**Exercise instructions:**
1. Do the following statements agree with the coronary angiography text? For each, answer yes or no and quote the words of the text that decide it. (a) Every patient in the study gave written informed consent. (b) The angiograms were recorded at 30 frames per second. (c) The contrast medium was given with an automated injector.
2. Pick up the coronary angiography text after its last sentence and continue it.

**Excerpted text:**
———
Our study included patients who were undergoing invasive coronary angiography for different reasons such as acute coronary syndromes or stable angina. A written informed consent was taken from all patients in our study. Baseline characteristics were recorded in all patients which included age, sex, height, weight, NYHA functional class, cardiovascular risk factors like diabetes mellitus, hypertension, smoking, prior history of coronary artery disease (CAD) and left ventricular ejection fraction (LVEF).

Patients underwent a coronary angiogram from either the radial route using a 5F tiger catheter or femoral route with a 5F/6F Judkins left diagnostic catheter. A non-ionic, low osmolarity, iodide contrast medium - Iohexol (Omnipaque, GE Healthcare, Chicago, Illinois, United States) was used through manual injection in all cases. After canulating the left coronary ostium, a left anterior oblique (LAO) caudal view was recorded to detect patients with severe left main disease or any abnormality affecting the safety of the procedure. Further coronary angiogram was done with necessary angiographic view as per detected lesions. LAO with cranial angulation (LAO 40 degrees, cranial 30 degrees) and right anterior oblique (RAO) with cranial angulation (RAO 30 degrees, cranial 30 degrees) views were recorded for all patients. These are the views in which venous anatomy was studied. Venous phase (levo-phase) of injection was recorded beyond the initial 5-10 seconds to visualise the coronary venous anatomy in these LAO- cranial and RAO-cranial views. Recording was done on cine mode at rate of 15 frames per second. The rest of the coronary angiogram and all other procedure including intervention, post-procedure care was done as per routine. In some cases, the coronary venous anatomy could also be seen in other views taken during the study. When this revealed additional information, they were also included in our analysis.
———
**Excerpted data:**
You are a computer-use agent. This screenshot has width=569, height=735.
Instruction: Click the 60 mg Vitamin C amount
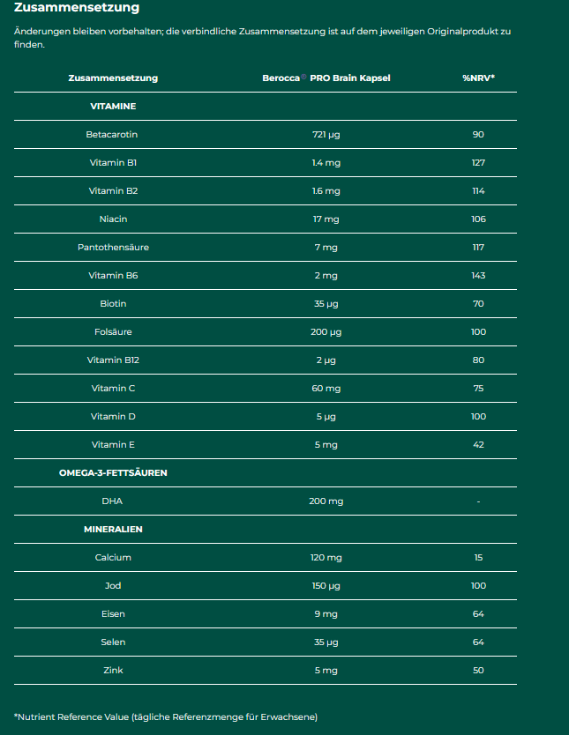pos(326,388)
———
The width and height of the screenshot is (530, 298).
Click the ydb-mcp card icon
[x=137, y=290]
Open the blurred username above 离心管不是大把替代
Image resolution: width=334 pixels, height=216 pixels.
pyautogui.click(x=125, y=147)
———
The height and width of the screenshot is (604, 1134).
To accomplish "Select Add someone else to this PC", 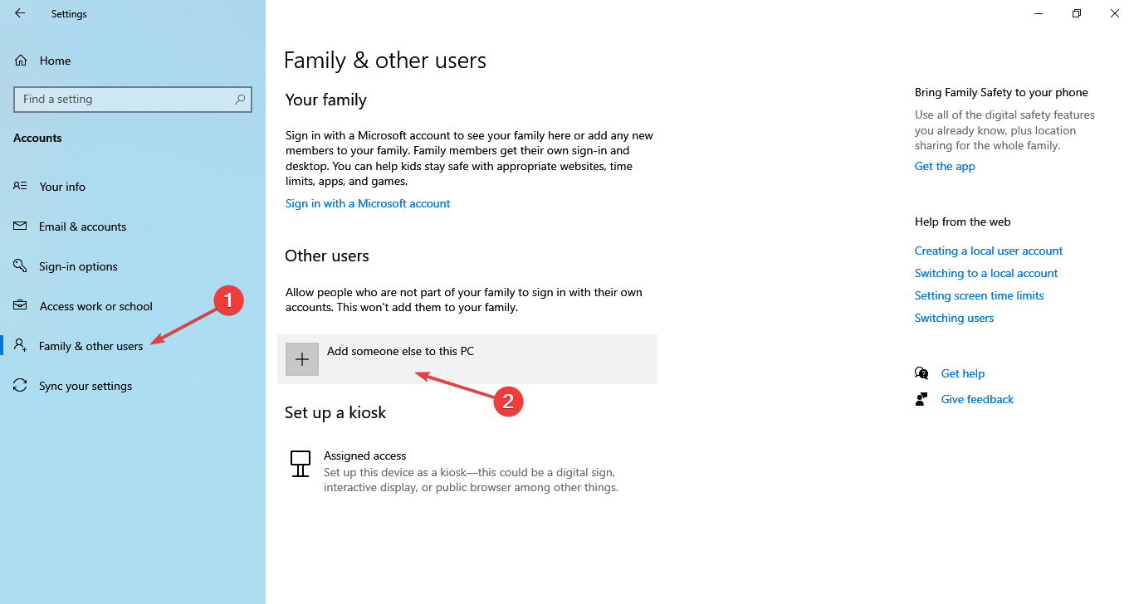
———
**Results in order:**
1.
(a) Yes: "A written informed consent was taken from all patients in our study."
(b) No: "Recording was done on cine mode at rate of 15 frames per second."
(c) No: "was used through manual injection in all cases."

2.
Analysis of coronary venogram

Visibility of the coronary veins was classified on the 0-3 point scale described by Muhlenbruch et al[10] (Table 1).

Table 1 Visibility of the coronary veins was classified on the 0-3 point scale.
Grade
Visibility
0 Not visible
1 Visible but with discontinuities
2 Visible but with irregular borders
3 Visible with vascular borders perfectly defined

Measurements were taken on the CAAS QCA software based on pixel size and comparison with the catheter diameter. Width of the coronary sinus ostia was measured. Shape of the coronary sinus: tubular, funnel-shaped or other was recorded (Figure 1). The proximal portion of the coronary sinus was studied subjectively for factors that affect sheath selection such as angulation and presence of a thebesian valve. Superior angulation of the proximal portion of the coronary sinus with the body of the coronary sinus was measured in the LAO cranial view and classified into 3 groups: (Figure 2) Group 1: 0°-30°; Group 2: 31°-60° and Group 3: > 60°. The presence of posterior angulation of the coronary sinus ostia with the body of the coronary sinus was recorded in the RAO cranial view. LAO cranial view was studied for the presence of a Thebesian valve. A Thebesian valve was detected by noting an upward direction of outflow into the right atrium (RA) from the coronary sinus, and by a smooth inferior border of the outflow jet.

Figure 1
Figure 1 Funnel Shaped Ostium as seen in left anterior oblique cranial view. A: Fluoroscopic image; B: Rendered image with dotted lines outlining coronary sinus morphology.
Figure 2
Figure 2 Superior angulation made by the proximal portion of the coronary sinus with the body of the coronary sinus in left anterior oblique cranial view. A: Fluoroscopic image; B: Rendered image with dotted lines outlining coronary sinus anatomy, black arrows represent angle subtended.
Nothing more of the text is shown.